Information shown:
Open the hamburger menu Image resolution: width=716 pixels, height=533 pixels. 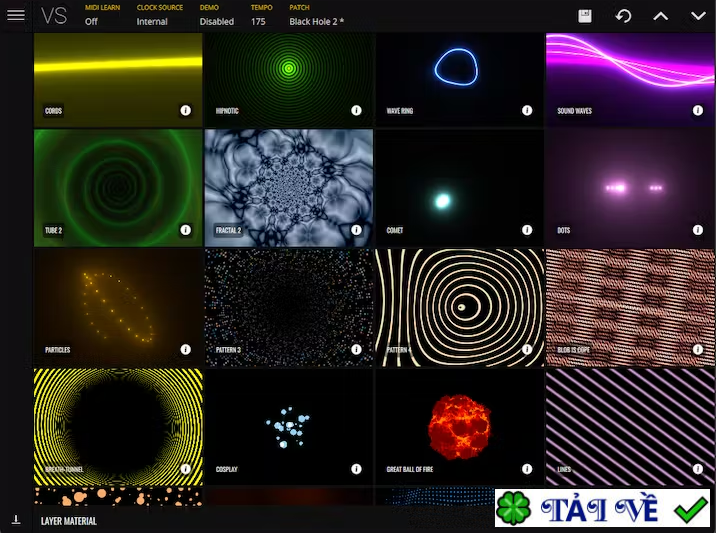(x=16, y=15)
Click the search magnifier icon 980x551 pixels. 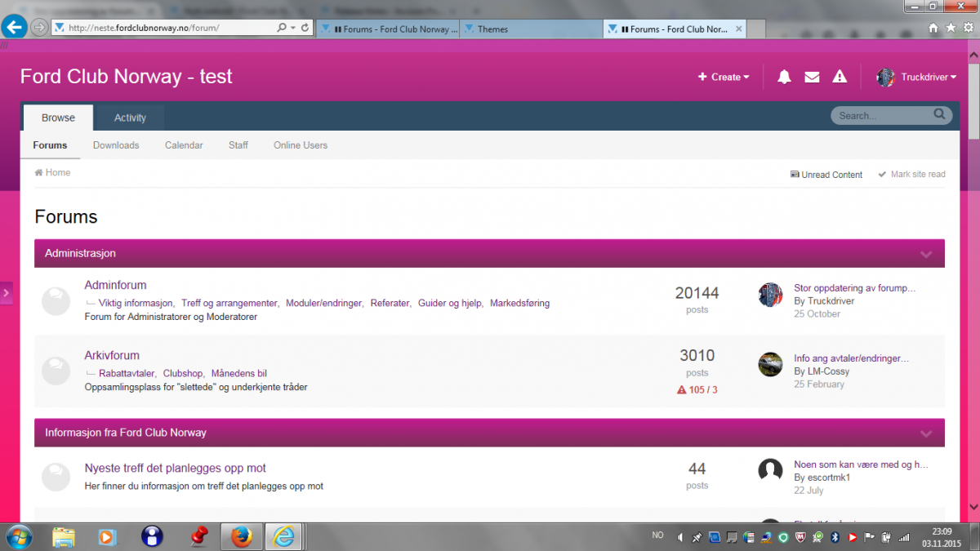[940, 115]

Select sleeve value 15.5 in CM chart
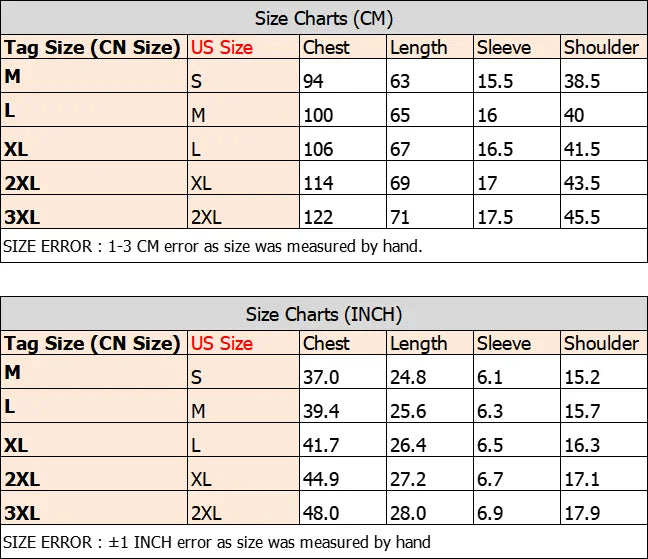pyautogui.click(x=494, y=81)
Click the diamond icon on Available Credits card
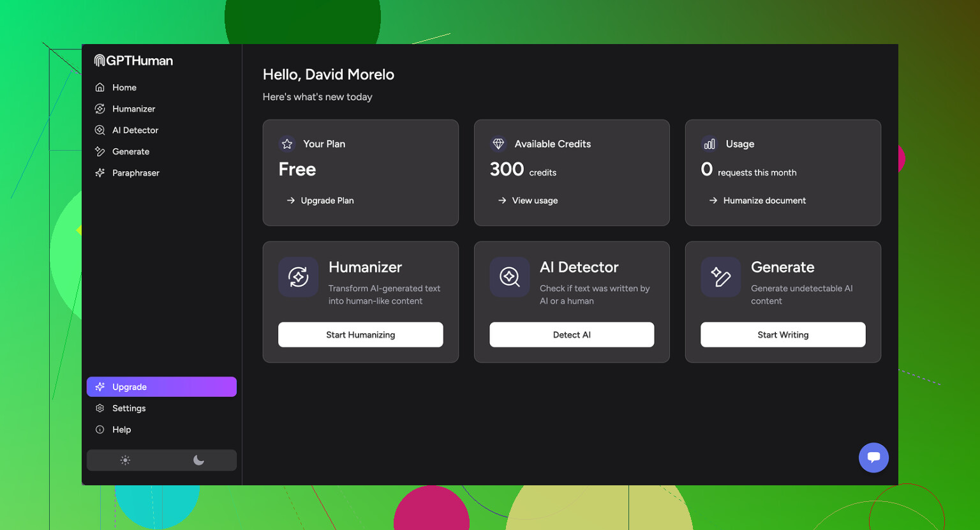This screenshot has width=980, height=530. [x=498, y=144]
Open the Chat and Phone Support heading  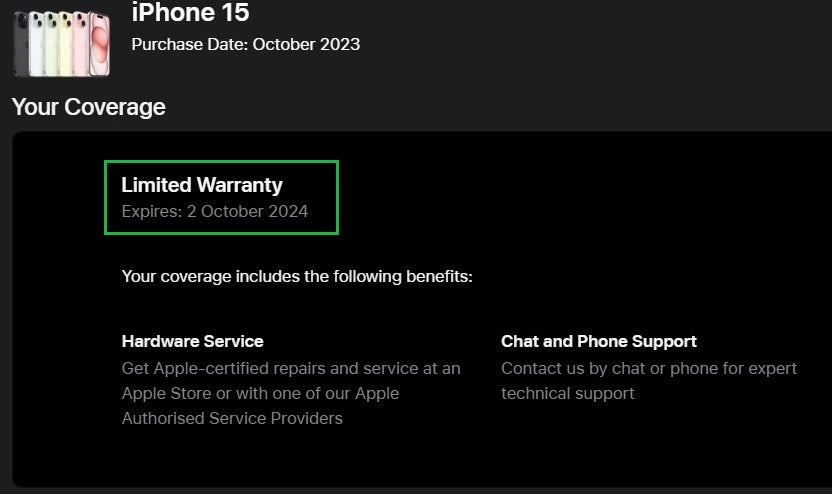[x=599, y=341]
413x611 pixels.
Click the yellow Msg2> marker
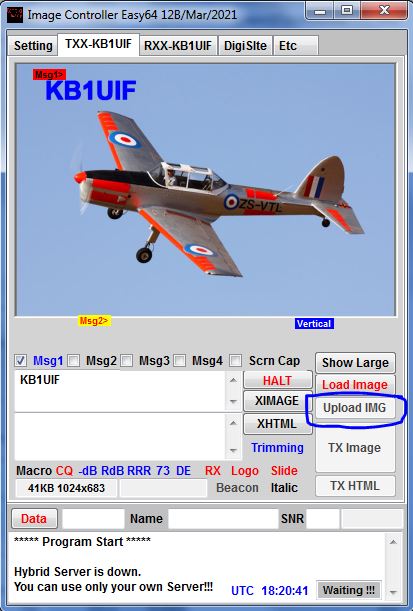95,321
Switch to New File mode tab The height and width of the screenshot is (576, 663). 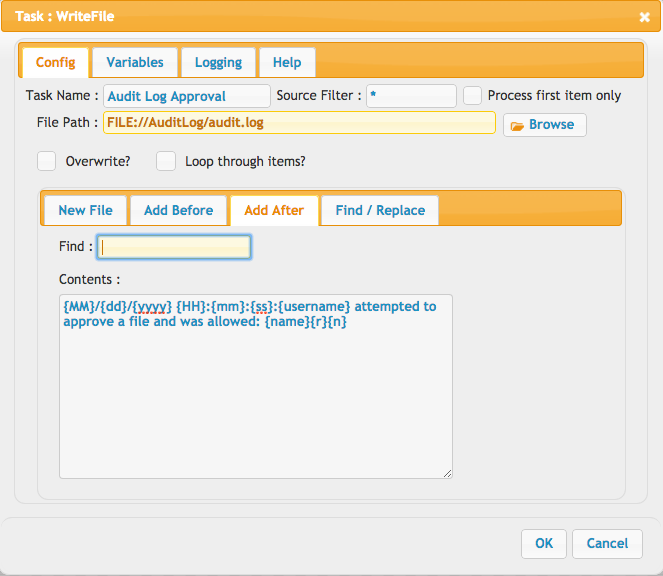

What to produce:
Write out exactly the lines from the line that contains "Click the yellow Msg2> marker" through the end of the material, including both ends. No pictures belong in the copy.

Finished task:
Click the yellow Msg2> marker
95,321
Switch to New File mode tab The height and width of the screenshot is (576, 663). 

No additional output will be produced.